INFORMATION PROVIDED below:

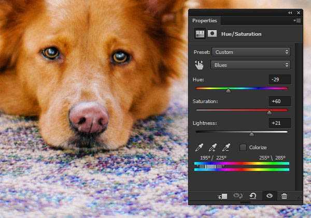Open the Properties panel flyout menu

(297, 21)
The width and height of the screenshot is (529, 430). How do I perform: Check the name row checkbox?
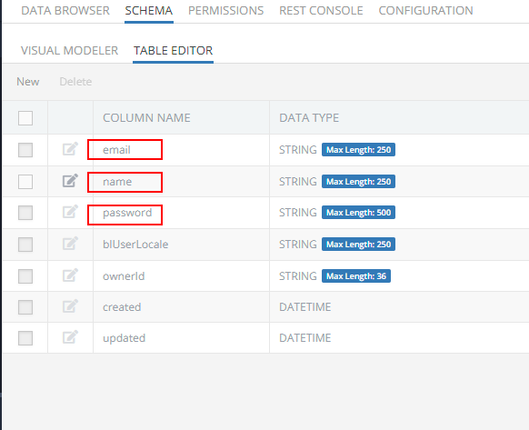[25, 182]
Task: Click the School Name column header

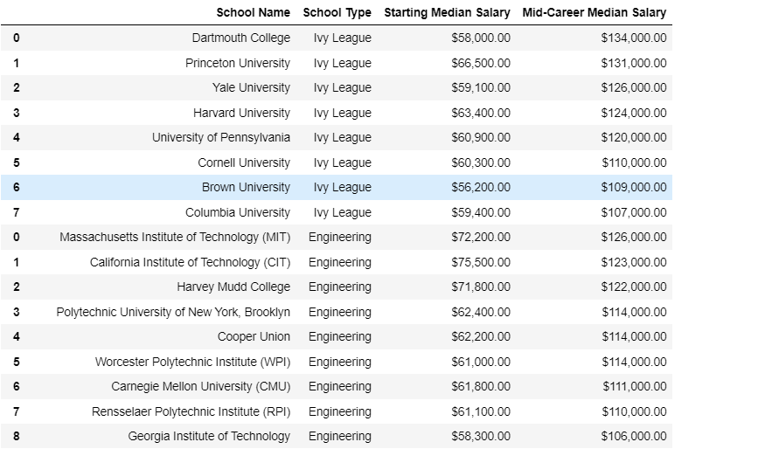Action: [x=253, y=12]
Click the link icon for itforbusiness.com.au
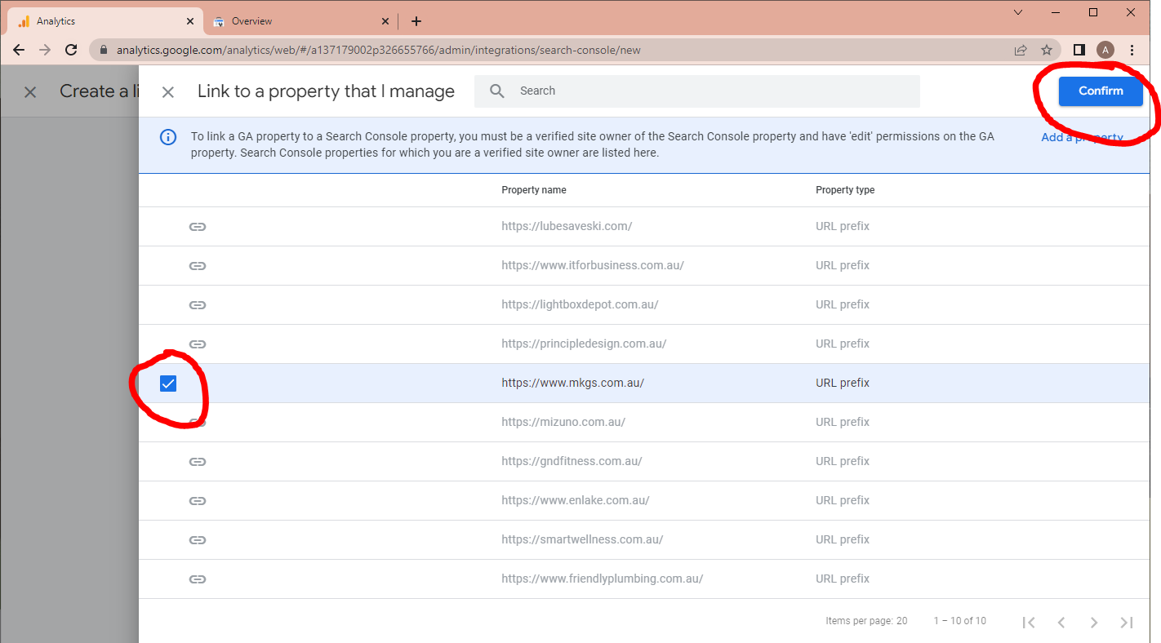The height and width of the screenshot is (643, 1161). 198,266
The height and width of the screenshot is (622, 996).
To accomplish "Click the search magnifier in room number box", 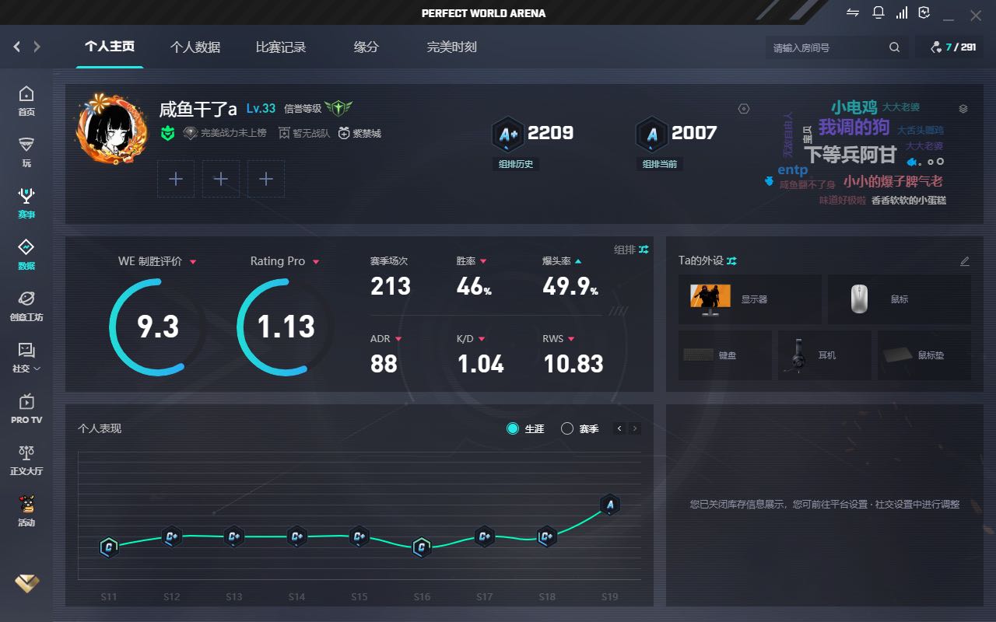I will point(894,47).
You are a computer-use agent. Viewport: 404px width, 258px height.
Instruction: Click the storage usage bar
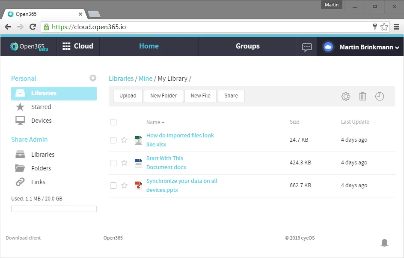click(53, 209)
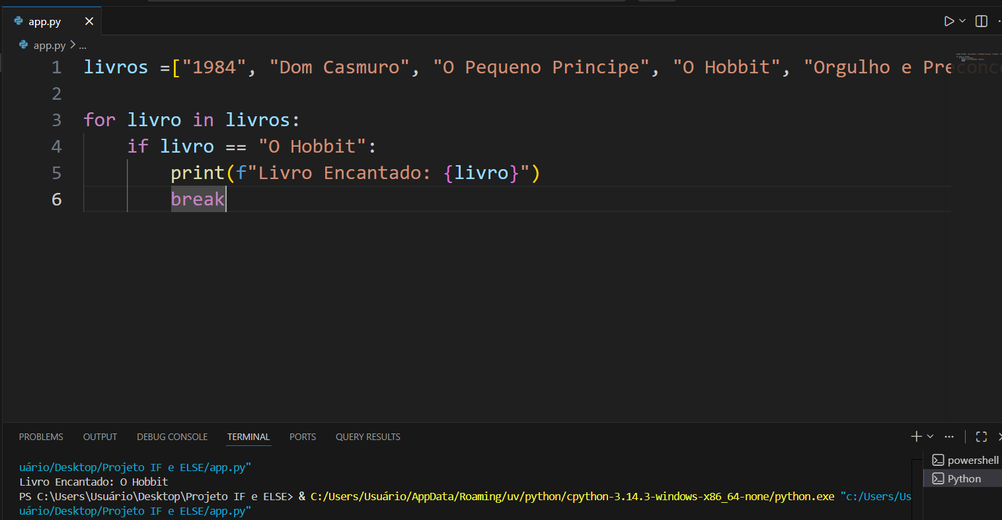The height and width of the screenshot is (520, 1002).
Task: Switch to the OUTPUT tab
Action: coord(100,437)
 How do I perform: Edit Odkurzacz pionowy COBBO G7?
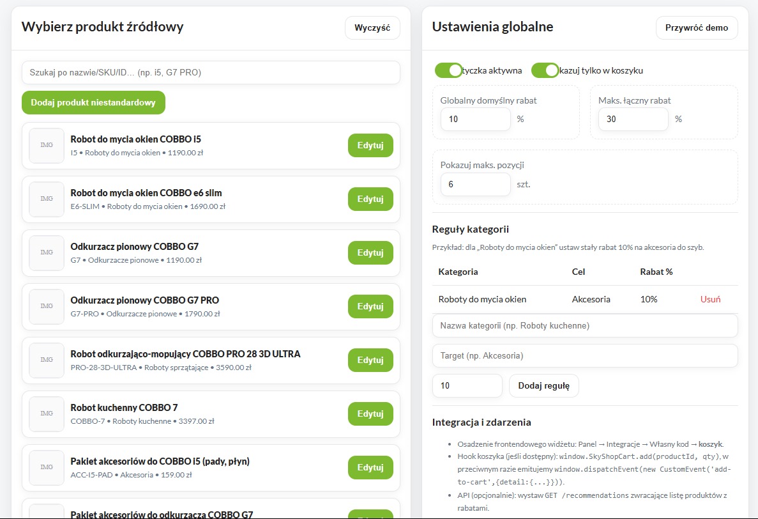coord(370,253)

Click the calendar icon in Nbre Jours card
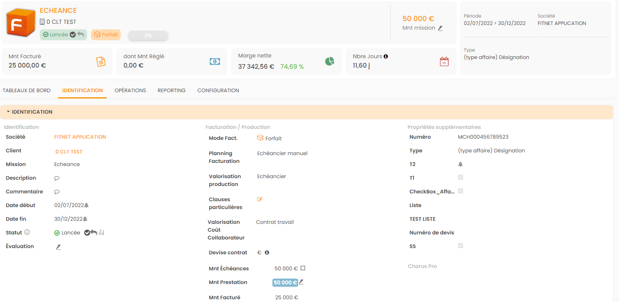[444, 62]
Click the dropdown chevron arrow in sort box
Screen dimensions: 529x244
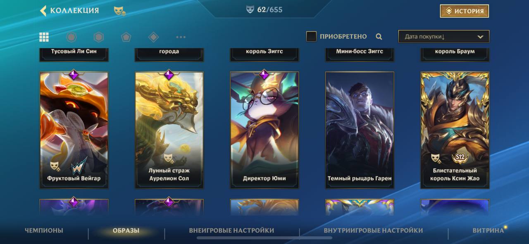(x=480, y=37)
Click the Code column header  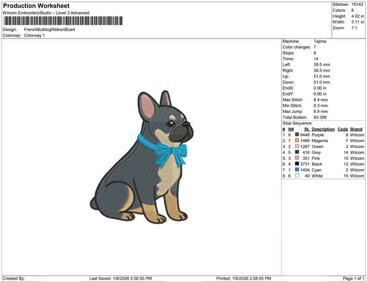[x=343, y=129]
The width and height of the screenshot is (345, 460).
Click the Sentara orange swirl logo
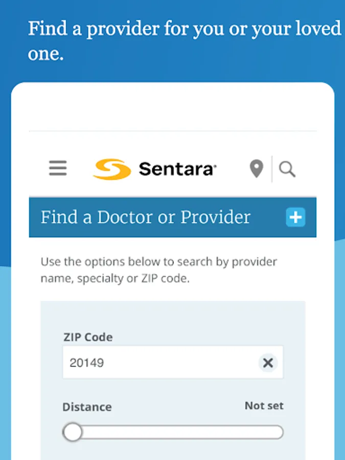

End of INFORMATION PROVIDED.

EXERCISE GOAL:
Above, find the line with "The width and height of the screenshot is (529, 430)."; copy it and every line down to the line with "The height and width of the screenshot is (622, 996).", exactly and both included, but no pictures.

SOLUTION FOR THIS TASK:
The width and height of the screenshot is (529, 430). How do I perform: Check the name row checkbox?
[25, 182]
Task: Click the School Name column header

Action: [x=253, y=12]
Click the link icon for itforbusiness.com.au
The height and width of the screenshot is (643, 1161). 198,266
The height and width of the screenshot is (622, 996).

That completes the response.